**Exercise requirements:** How many lines in the entries below contain the word "Task"? Reply with the number alone.

[Dataset entries]
────────────────────
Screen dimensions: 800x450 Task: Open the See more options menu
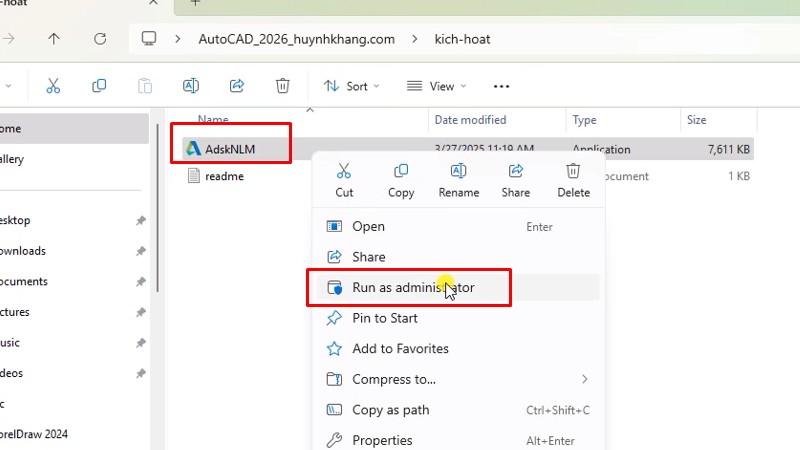point(502,86)
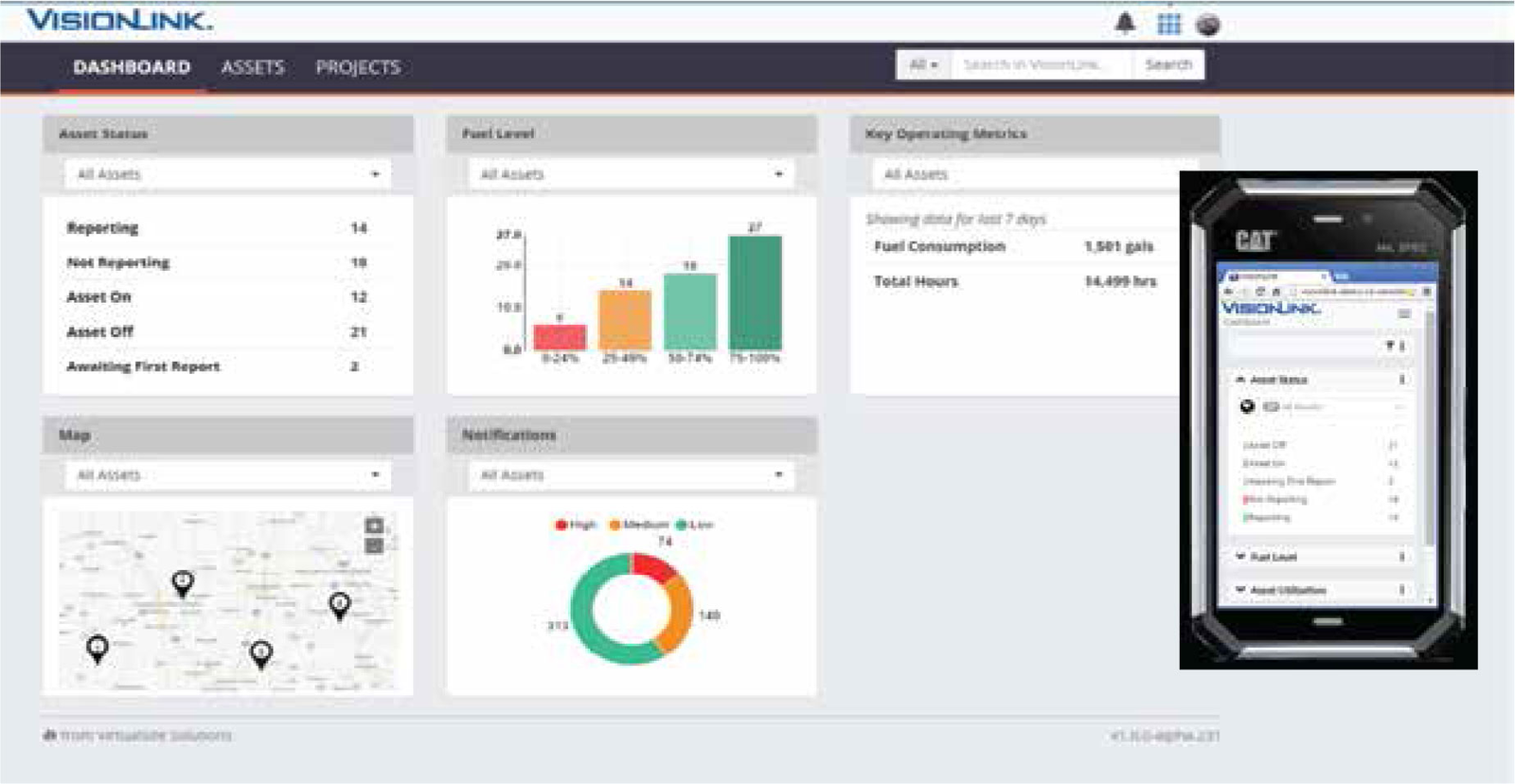Switch to the Assets tab
Screen dimensions: 1515x784
point(252,67)
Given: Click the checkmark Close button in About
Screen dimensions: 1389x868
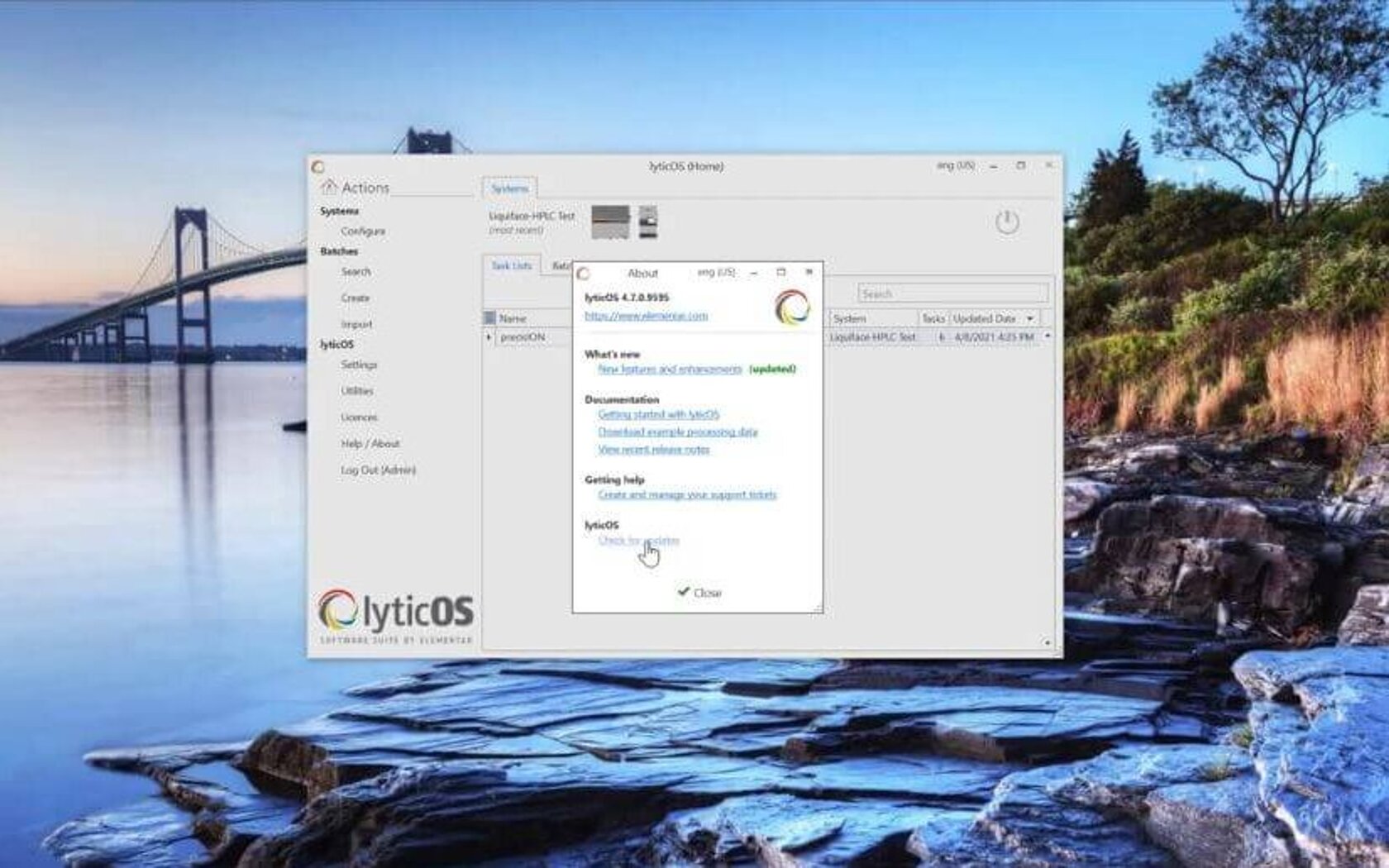Looking at the screenshot, I should 699,593.
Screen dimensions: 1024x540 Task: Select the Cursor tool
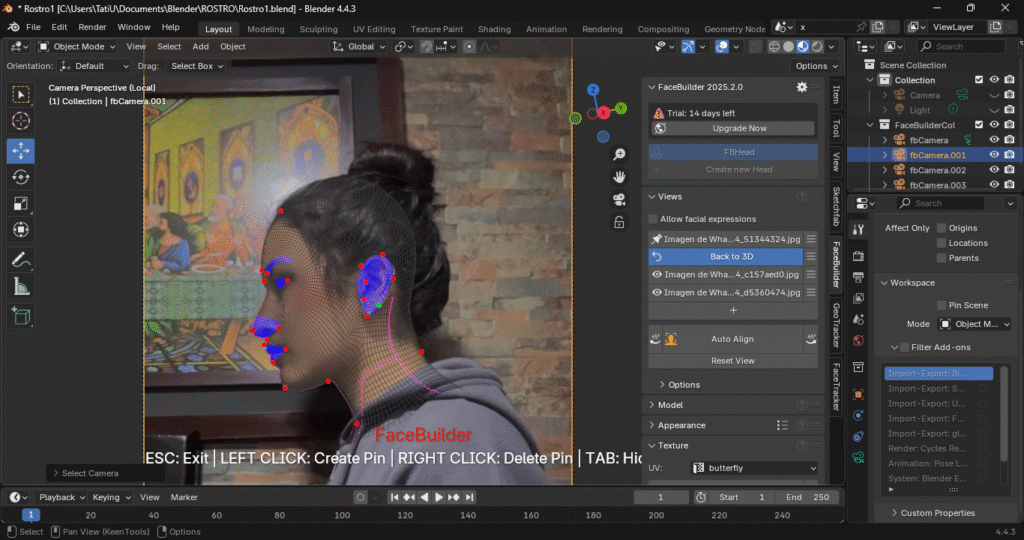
────────────────────
**Answer for this exercise:** 2